The earlier the scenes with the rich Mr. Albert Johnson were set, the more likely he was to have inherited his wealth from a white ancestor. And I think that even in 1940 it would have been very hard for an African American in the south to have earned or stolen enough money to become a plantation owner.

In that era most southern states had laws restricting the rights of African Americans or blacks. And they had "single drop of blood" laws saying that if someone had even a single known black ancestor many generations earlier he was legally totally black. And often laws that if someone had even a single Indian ancestor many generations back he was legally totally black. And they had anti miscegenation laws making sexual relations or marriage between whites and blacks illegal.

So for generations partially black persons in the south were considered totally black and were only allowed to marry other partially or totally black persons. If someone was partially black in the south, his descendants would be legally black for generation after generation without hope of ever becoming white.

So if Mr. Albert Johnson in The Color Purple is considered black by everyone it would still be possible for him to be biologically part white in ancestry.

Before emancipation, male slave owners and their male relatives often had sexual relations with female slaves who had no legal right to resist.
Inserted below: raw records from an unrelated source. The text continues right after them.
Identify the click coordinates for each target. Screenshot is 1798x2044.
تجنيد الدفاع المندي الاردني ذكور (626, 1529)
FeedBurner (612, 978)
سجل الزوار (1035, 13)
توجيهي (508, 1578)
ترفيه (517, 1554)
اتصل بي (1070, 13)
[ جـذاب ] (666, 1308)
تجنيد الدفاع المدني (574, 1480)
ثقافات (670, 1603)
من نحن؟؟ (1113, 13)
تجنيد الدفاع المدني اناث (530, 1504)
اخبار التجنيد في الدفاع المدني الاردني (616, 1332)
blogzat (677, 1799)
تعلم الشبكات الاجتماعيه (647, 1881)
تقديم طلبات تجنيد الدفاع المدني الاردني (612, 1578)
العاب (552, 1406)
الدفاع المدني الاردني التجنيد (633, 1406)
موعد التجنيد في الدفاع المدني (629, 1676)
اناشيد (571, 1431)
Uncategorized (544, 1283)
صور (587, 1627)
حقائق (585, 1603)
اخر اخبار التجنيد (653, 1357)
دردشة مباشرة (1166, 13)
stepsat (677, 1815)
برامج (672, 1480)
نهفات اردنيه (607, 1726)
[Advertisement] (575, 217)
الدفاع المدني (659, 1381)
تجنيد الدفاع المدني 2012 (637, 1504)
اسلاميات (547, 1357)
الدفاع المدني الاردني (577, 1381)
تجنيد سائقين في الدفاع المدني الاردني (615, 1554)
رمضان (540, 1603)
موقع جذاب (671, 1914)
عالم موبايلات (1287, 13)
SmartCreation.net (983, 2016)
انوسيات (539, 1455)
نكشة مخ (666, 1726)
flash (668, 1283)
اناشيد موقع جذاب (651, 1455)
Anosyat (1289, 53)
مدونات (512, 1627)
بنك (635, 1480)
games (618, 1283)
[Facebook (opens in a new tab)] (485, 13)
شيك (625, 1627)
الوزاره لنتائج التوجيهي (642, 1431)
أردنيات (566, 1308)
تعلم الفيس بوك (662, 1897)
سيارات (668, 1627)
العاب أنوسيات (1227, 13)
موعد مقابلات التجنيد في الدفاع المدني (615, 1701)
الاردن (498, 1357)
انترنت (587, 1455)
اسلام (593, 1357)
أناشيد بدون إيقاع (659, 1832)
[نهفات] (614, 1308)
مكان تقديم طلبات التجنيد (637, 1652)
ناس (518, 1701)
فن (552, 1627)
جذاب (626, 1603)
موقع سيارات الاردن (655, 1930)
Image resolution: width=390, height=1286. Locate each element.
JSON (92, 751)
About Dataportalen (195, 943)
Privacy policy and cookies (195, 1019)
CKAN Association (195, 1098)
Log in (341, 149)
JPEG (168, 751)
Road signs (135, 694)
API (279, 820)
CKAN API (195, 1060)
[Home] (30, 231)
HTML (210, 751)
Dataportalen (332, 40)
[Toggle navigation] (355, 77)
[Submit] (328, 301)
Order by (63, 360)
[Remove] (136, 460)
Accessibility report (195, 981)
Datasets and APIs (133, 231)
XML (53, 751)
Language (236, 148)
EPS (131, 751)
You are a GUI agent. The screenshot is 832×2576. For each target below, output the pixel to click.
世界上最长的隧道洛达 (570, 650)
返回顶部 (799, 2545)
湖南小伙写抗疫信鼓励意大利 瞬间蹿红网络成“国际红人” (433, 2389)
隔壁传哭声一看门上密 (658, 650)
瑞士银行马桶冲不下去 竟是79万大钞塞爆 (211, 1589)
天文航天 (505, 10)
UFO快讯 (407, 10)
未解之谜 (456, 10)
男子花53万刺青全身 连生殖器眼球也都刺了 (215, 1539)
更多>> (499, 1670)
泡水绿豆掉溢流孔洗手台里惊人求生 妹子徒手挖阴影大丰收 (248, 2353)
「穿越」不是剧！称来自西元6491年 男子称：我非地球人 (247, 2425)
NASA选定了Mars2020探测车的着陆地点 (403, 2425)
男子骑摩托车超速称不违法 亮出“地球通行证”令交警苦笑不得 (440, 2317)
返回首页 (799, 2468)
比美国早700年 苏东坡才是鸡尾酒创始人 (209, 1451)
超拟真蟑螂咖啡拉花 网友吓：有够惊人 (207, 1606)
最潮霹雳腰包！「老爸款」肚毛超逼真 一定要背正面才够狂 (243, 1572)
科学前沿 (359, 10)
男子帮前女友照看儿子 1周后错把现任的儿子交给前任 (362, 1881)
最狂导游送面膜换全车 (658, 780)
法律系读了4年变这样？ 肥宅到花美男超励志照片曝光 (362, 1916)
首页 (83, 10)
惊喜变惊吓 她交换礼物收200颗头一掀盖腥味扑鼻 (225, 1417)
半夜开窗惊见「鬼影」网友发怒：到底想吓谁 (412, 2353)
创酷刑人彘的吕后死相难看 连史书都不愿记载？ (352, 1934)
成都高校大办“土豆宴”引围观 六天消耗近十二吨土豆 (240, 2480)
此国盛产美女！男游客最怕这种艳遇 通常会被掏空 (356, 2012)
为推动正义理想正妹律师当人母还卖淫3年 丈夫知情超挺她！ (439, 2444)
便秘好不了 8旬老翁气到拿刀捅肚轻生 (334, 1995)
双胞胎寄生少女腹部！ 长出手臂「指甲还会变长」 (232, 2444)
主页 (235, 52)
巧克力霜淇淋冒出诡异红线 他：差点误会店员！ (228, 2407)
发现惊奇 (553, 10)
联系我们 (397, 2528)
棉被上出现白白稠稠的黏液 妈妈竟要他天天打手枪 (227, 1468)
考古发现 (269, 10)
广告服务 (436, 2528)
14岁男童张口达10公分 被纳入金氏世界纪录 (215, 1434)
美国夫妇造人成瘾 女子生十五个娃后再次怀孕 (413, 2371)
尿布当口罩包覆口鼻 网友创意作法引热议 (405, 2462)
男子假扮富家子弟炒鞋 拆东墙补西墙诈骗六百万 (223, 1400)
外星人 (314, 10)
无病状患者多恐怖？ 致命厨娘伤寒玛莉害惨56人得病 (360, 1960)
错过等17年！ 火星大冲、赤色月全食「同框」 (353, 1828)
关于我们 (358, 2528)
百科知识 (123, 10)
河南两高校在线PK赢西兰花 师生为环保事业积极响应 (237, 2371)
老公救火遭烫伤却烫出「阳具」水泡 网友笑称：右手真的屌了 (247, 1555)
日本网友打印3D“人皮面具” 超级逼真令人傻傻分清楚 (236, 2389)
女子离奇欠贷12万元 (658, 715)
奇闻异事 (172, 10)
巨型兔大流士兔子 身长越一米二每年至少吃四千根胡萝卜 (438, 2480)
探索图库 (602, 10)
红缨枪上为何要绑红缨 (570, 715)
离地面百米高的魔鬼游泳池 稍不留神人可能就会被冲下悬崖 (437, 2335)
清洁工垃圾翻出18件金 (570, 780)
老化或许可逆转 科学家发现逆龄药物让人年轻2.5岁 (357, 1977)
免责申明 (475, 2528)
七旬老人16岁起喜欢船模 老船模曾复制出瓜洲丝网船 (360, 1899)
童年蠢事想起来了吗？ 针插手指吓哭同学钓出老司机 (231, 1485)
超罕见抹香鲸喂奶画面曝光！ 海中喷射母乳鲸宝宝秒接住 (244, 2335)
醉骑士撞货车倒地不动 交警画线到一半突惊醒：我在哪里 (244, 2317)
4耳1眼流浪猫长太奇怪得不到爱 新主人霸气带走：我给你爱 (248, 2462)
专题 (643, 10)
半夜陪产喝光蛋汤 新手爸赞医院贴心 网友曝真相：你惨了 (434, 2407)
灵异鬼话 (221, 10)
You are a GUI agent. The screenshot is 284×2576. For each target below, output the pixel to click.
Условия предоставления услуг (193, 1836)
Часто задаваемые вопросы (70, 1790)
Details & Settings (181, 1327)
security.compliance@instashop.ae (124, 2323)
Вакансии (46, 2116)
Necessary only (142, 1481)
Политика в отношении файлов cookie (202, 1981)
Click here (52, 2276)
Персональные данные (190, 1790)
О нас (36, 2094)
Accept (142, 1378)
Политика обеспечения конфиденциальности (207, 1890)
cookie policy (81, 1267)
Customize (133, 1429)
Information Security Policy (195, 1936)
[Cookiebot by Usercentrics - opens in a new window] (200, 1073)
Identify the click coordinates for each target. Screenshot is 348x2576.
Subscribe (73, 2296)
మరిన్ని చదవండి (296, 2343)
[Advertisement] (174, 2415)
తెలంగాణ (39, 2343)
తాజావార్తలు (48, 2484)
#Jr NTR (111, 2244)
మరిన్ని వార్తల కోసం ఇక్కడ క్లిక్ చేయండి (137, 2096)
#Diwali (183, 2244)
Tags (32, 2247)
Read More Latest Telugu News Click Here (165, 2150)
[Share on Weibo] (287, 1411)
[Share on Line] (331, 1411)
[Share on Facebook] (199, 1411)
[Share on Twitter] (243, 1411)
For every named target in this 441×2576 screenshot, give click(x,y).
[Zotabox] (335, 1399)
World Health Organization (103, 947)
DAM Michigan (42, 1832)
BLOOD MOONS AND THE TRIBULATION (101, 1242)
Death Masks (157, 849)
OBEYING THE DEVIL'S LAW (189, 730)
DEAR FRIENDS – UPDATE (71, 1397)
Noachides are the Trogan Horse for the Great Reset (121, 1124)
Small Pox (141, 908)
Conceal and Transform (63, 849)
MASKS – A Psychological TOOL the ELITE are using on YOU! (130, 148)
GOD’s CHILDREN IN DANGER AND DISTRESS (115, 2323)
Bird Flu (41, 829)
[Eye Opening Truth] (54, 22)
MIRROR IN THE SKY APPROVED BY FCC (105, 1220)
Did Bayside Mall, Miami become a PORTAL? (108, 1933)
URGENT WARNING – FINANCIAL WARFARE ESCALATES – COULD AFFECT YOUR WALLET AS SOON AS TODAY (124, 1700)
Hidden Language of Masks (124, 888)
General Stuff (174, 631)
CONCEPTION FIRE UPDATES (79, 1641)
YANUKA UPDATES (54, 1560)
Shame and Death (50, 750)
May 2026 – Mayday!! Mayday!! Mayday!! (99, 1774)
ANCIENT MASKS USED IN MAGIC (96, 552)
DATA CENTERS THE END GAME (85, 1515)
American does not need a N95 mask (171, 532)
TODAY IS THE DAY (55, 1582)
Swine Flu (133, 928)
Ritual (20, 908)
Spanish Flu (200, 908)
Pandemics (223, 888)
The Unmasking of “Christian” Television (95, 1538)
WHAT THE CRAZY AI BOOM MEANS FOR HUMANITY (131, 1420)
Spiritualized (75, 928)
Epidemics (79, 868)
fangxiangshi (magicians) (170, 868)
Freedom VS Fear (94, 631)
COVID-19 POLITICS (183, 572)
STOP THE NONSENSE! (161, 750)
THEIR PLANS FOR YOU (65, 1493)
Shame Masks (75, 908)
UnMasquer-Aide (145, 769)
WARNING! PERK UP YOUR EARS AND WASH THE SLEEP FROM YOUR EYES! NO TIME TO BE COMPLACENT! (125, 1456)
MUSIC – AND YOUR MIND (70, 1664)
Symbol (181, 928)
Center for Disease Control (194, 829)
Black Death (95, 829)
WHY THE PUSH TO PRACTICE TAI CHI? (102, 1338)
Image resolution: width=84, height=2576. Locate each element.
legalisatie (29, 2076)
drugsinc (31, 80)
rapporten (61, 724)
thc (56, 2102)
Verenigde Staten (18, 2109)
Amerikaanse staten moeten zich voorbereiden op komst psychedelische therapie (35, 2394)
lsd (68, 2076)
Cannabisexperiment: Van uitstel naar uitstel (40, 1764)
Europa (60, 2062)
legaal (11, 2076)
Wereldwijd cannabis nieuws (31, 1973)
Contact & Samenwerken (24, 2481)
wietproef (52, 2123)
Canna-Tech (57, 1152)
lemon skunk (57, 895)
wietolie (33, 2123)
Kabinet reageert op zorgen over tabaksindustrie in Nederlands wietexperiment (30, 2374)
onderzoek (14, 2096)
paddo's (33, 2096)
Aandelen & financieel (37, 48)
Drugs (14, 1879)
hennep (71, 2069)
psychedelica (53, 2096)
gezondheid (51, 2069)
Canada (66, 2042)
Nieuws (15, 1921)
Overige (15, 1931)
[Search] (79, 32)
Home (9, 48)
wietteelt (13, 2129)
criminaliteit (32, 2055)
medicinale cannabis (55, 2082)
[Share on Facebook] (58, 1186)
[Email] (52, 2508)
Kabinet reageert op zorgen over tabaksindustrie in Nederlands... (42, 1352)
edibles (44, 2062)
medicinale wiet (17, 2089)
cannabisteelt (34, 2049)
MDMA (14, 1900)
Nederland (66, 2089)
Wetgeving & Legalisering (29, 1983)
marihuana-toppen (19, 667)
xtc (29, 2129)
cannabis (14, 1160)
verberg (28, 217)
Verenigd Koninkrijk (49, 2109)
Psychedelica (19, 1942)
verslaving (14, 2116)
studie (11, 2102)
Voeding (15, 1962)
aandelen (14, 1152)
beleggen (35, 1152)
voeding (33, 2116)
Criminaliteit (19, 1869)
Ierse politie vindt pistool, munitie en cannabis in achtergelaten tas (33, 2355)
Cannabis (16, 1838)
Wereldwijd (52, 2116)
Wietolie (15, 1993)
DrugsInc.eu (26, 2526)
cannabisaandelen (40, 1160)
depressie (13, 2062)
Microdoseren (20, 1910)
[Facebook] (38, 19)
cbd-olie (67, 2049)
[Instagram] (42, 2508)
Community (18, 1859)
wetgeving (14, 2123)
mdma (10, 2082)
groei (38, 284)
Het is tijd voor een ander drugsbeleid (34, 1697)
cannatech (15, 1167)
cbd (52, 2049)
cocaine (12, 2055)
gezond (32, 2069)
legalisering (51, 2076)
Thus many wealthy slave owners had illegitimate half black children. And some of the wealthy slave owners treated their half back illegitimate children as slaves the same as the rest of their slaves. Abolitionists clamed that some descendants of the Founding Fathers of America had been sold in slave auctions. And some of the wealthy slave owners treated their illegitimate half black children like they would treat their illegitimate white children, as family members, though lower in status than their legitimate white children.

Thus wealthy slave owners sometimes provided for their illegitimate half black children by giving them education, money, and landed property. So before the war there were some partially black wealthy slave and plantation owners in the South. And like the white plantation owners, many of them retained their plantations after the war and used sharecroppers instead of slaves to grow their crops, and bequeathed their plantations to their children.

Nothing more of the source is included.